Do You Keywords Mean Something Else?

There are layers and nuances to keyword research that site owners and sometimes even SEOs fail to consider. One potential hazard is keyword misalignment. It could lead to a high bounce rate and poor conversion rate on keywords you think should be your prime moneymakers.

So what exactly is keyword misalignment? I’m tempted to quote from the cult classic movie “The Princess Bride.” When Westley, as the dread Pirate Roberts, continues to catch up with the trio of Vizzini, Fezzik, and Inigo (who have kidnapped Westley’s sweetheart Buttercup), Vizzini shouts “Inconceivable!” every time they see that Westley has overcome the latest obstacle placed in his path. Inigo, getting a bit fed up with this, finally says “That word…I do not think it means what you think it means.”

That is the essence of keyword misalignment. A word or phrase that you want to use for one particular purpose may already be in use for a different purpose. A searcher using that key phrase, then, might be looking for something completely different from what you offer. When they see that their desires and your website don’t match, they’ll hit the back button and track down another site. In a situation like this, all of the effort you put into climbing the SERPs – even if you achieved the number one position – is wasted for that keyword.

As Christine Churchill explains on Search Engine Land, “One needs to be careful when selecting keywords to make sure that you select phrases that do not unintentionally conflict with unrelated industries.” In these days of fast-moving technology, frequent use of acronyms, and jargon proliferation, that happens more frequently than you might think.

Churchill offers an interesting example. Say you’re a company that sells advertising on billboards mounted on trailers pulled by trucks. It’s a surprisingly competitive business; some firms are nationwide, and offer billboards pulled by bikes, Segways, and more. Some even rent “walking” billboards – not sandwich boards, necessarily, but people wearing four-foot-tall, skinny billboards like backpacks that can be made to light up for evening events. These “walking” billboards can even distribute brochures and other giveaway items related to what they’re advertising.

So if you’re a company that offers this unusual means of advertising in several different formats, and you want to rank high in the search engines for this competitive field, what key phrase would you use? A company owner’s first instinct might be “mobile advertising.” After all, it goes beyond just billboards, and the advertising is mobile, right?

Using that phrase, however, would be a huge mistake. There’s an entirely different field that’s heavily invested in the phrase “mobile advertising.” These are the companies that sell advertising on mobile devices, such as cell phones.
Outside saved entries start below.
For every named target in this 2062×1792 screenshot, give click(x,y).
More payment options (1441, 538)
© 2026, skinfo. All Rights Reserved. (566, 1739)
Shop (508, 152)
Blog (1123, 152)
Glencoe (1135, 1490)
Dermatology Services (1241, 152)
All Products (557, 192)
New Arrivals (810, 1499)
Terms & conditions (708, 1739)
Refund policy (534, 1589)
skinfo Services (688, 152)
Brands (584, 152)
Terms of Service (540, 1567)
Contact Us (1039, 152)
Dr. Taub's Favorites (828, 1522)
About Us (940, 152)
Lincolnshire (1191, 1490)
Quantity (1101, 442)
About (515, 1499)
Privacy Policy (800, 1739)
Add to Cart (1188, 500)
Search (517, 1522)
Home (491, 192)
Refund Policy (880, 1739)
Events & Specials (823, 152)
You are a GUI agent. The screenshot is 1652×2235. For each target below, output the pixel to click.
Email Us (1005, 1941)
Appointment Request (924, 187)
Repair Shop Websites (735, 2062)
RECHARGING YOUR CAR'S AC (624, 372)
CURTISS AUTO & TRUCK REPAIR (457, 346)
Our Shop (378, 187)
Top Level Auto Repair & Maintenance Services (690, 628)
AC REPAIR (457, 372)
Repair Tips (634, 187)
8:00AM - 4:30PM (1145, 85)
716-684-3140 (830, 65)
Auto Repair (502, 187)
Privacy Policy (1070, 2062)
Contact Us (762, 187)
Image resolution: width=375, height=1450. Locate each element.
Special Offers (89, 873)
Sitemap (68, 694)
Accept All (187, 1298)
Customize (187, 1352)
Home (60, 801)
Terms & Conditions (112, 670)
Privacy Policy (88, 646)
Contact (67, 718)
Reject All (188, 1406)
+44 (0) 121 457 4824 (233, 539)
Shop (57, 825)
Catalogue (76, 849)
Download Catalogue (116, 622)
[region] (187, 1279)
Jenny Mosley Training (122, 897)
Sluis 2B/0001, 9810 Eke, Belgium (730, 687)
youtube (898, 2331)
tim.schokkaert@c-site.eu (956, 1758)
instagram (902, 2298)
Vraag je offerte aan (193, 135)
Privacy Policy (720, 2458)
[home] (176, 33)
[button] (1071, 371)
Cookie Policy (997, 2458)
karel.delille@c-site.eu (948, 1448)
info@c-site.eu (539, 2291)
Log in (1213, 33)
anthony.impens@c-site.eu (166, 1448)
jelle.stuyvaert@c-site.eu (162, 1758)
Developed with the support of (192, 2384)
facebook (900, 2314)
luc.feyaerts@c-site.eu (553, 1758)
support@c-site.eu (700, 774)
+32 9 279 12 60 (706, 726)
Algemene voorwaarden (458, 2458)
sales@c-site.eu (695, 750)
What’s more, that phrase is even more competitive than the next obvious phrase for our hypothetical company, which is “mobile billboards.” A cursory search on Google yields about 1.14 million results for mobile billboards – but 322 million results for mobile advertising.

What can you do to prevent this issue? Obviously, you need to be careful with the keywords you select. When examining your candidates, do a Google search on each one. If you don’t see many of your competitors showing up, ask yourself why. Just as importantly, pay attention to what DOES show up – and in what quantities. As with the phrase “mobile advertising” above, there may already be a well-established industry using the key phrase you want. In that case, a user searching with that key phrase will expect to find sites in THAT field, not in yours.

There’s another reason to pay attention to what shows up with particular keywords. There’s a joke about the sheltered cat-loving great-granny whose first venture online is an image search on Google for…well, do I really need to complete that phrase? Seriously, though, you don’t want to be on the same page in the search results as something with which you wouldn’t want to be associated, if you can possibly avoid it. That’s why you need to be thorough when you do your keyword research.

There’s one other point I’d like to address on the topic of avoiding keyword misalignment. The keywords that people use for particular things change over time. Sometimes it’s a slow process, but other times it’s just a matter of months. From what little I could determine from searching online, for example, advertising on mobile devices and advertising on mobile billboards, as industries, started around the same time – about the year 2000. It’s entirely possible that a mobile billboard company could have started their website with the aim to corner the phrase “mobile advertising” in the search engines, and if they didn’t repeat their keyword research as time went on, not realized their mistake until much later. So when you do your keyword research, be prepared to dig deeper – and repeat the process a few months later. Good luck!